■ Your assignment:
Exactly as written, write out the lines below from the first to the one containing "Viewport: 711px width, 711px height.", inclusive. Pictures do not belong in the copy.

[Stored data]
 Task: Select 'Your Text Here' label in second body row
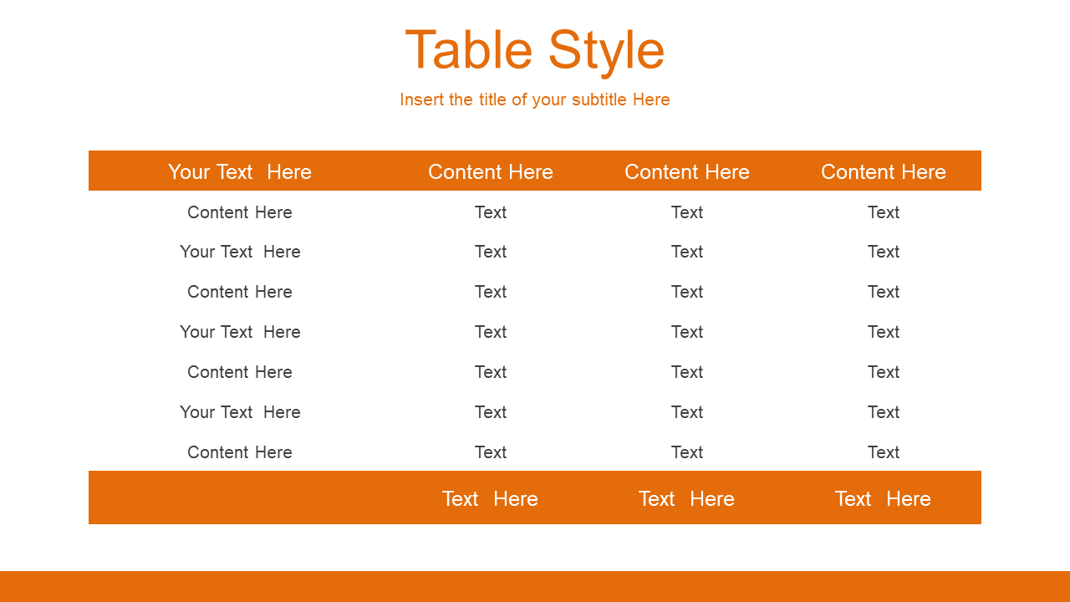coord(240,252)
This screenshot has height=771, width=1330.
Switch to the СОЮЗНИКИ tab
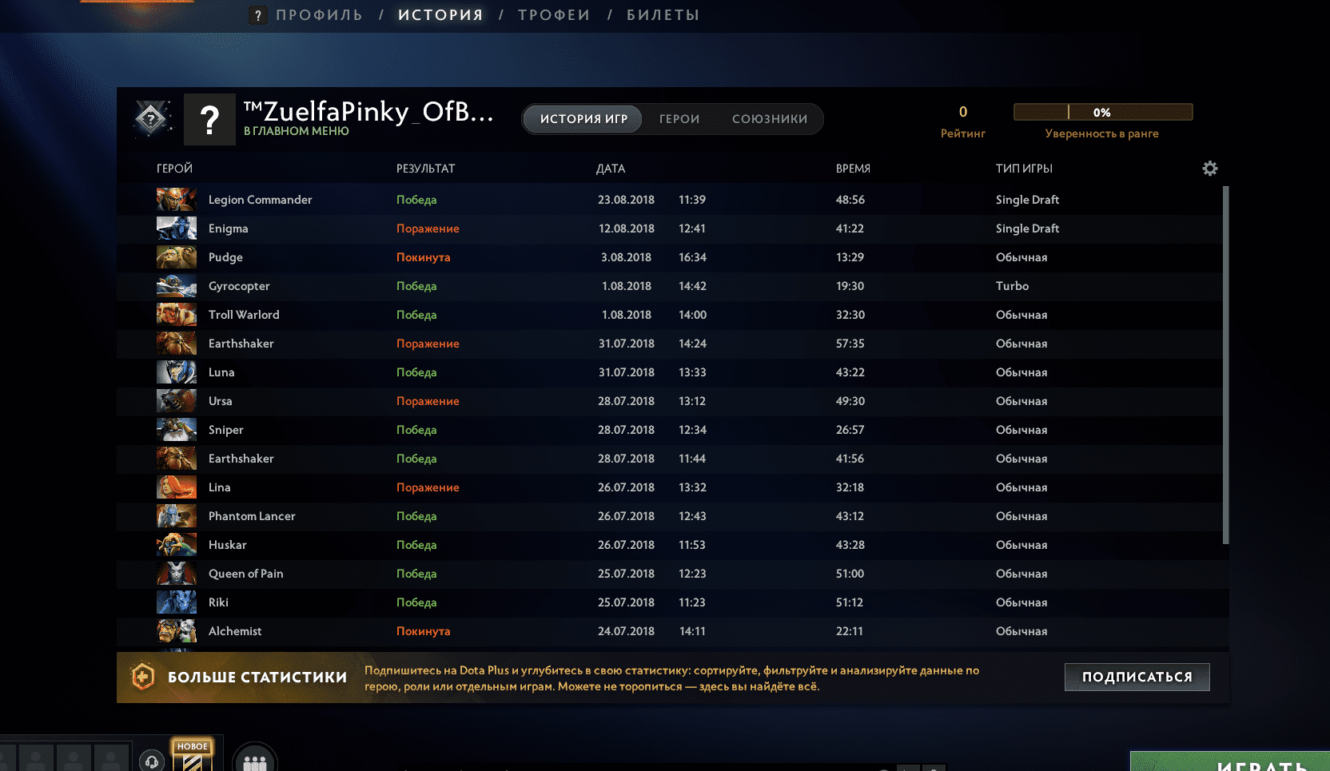pyautogui.click(x=770, y=119)
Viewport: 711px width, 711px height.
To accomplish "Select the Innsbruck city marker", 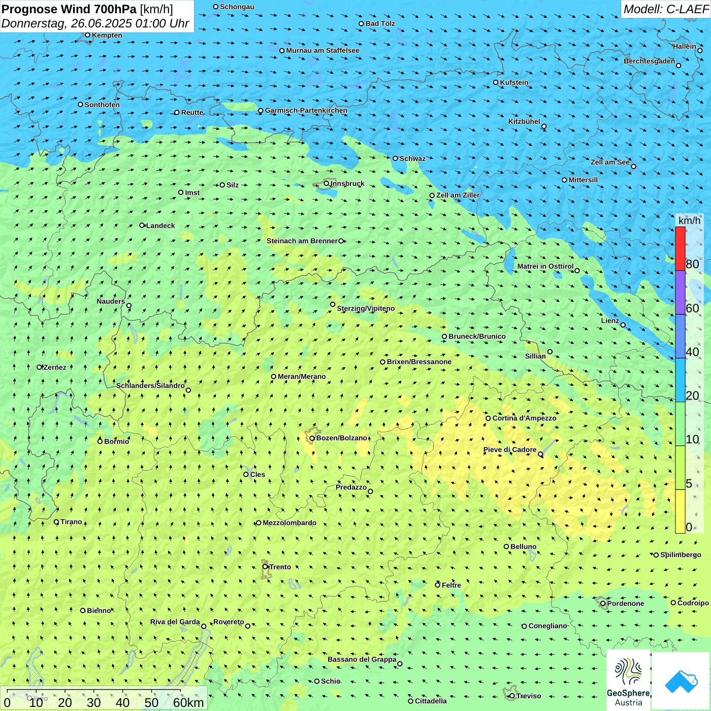I will click(327, 183).
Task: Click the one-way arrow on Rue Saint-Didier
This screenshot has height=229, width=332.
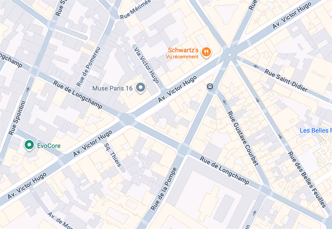Action: click(x=256, y=67)
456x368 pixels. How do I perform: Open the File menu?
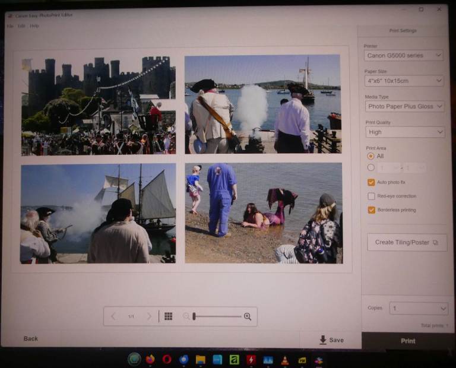(10, 26)
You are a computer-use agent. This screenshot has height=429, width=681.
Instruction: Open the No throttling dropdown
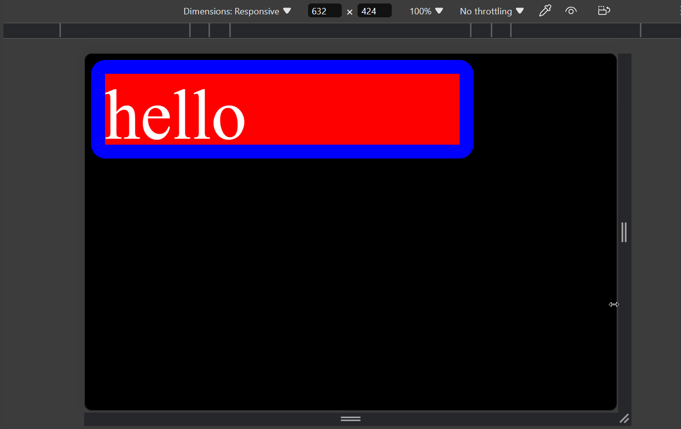[x=491, y=11]
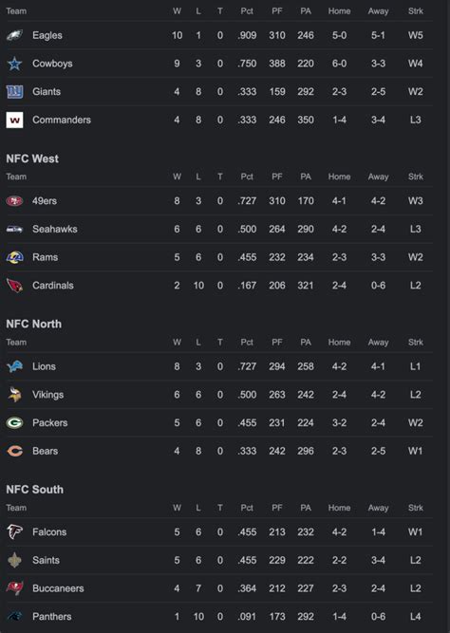Open the Lions team page
Screen dimensions: 450x633
(44, 366)
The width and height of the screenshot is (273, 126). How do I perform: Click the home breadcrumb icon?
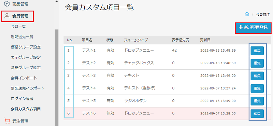[247, 14]
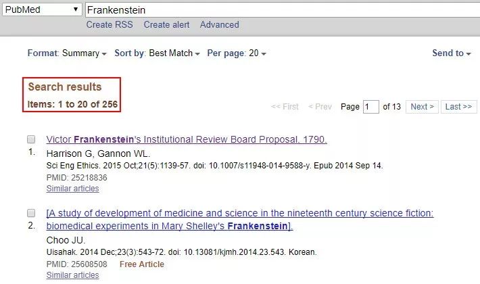Check the box for result 2
The image size is (480, 284).
(31, 213)
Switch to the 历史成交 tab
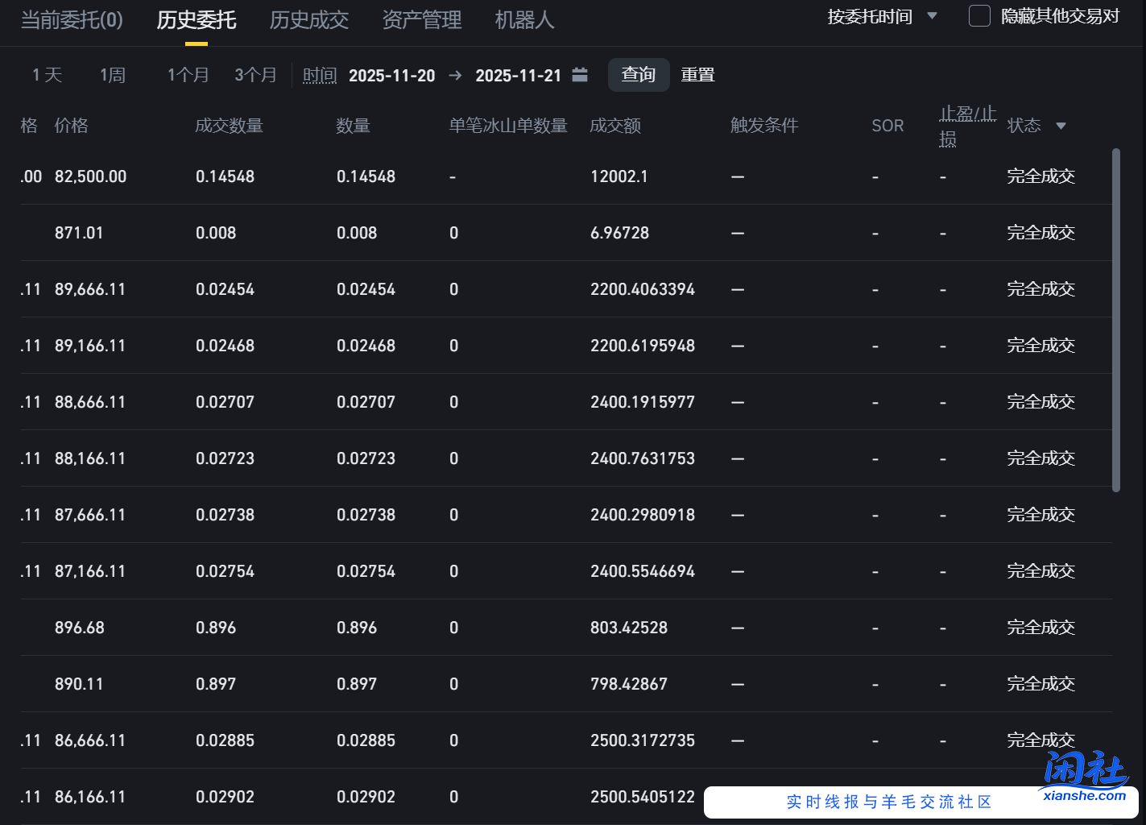The image size is (1146, 825). 309,20
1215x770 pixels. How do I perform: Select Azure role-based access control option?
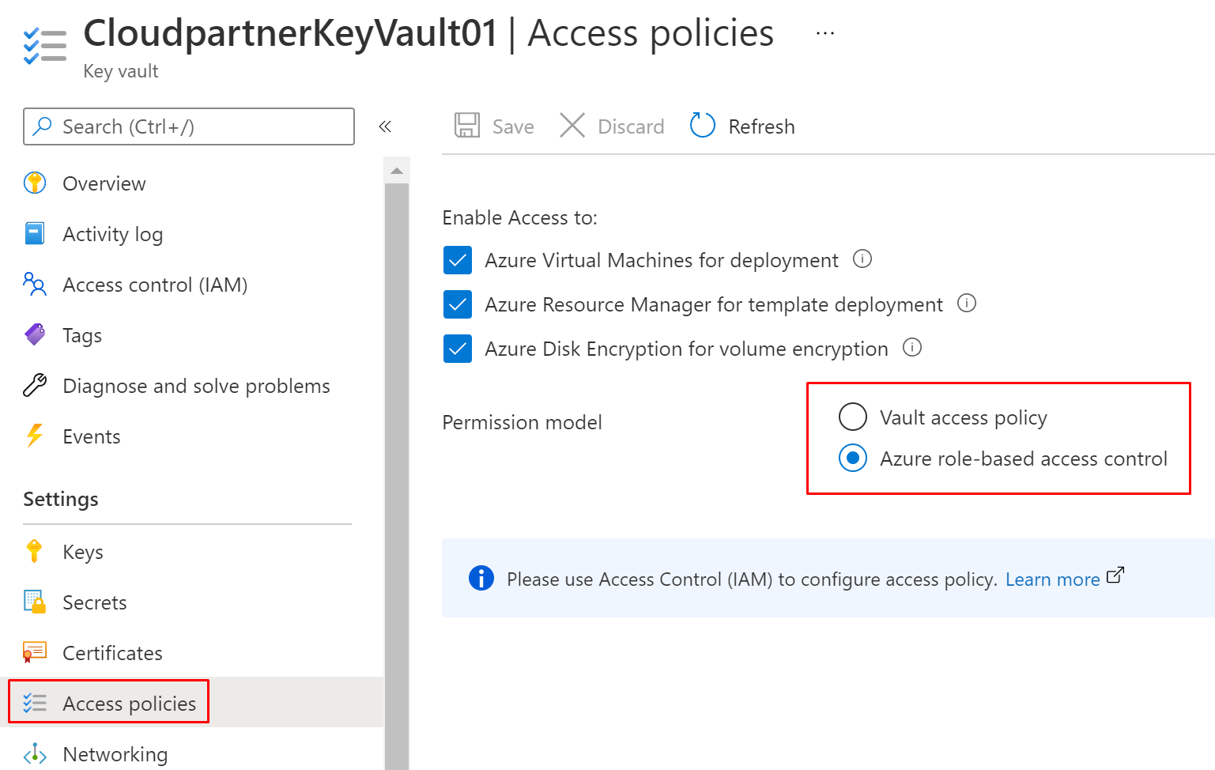(x=853, y=458)
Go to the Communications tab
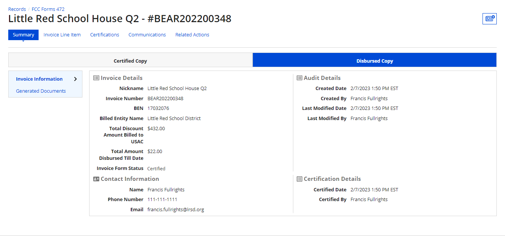This screenshot has height=236, width=505. (x=147, y=35)
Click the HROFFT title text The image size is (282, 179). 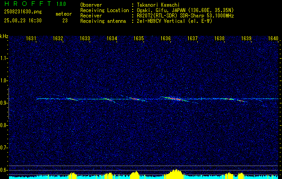[28, 4]
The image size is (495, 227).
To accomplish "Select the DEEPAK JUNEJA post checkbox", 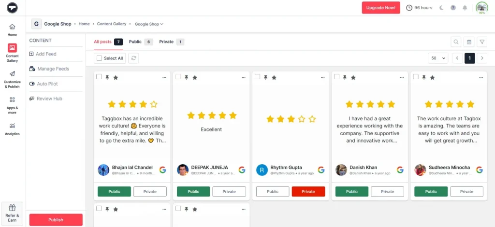I will (178, 77).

■ Response to the task:
 Task: Select 'Your Text Here' label in second body row
coord(240,252)
This screenshot has height=771, width=1330.
Switch to the СОЮЗНИКИ tab
pyautogui.click(x=770, y=119)
Viewport: 711px width, 711px height.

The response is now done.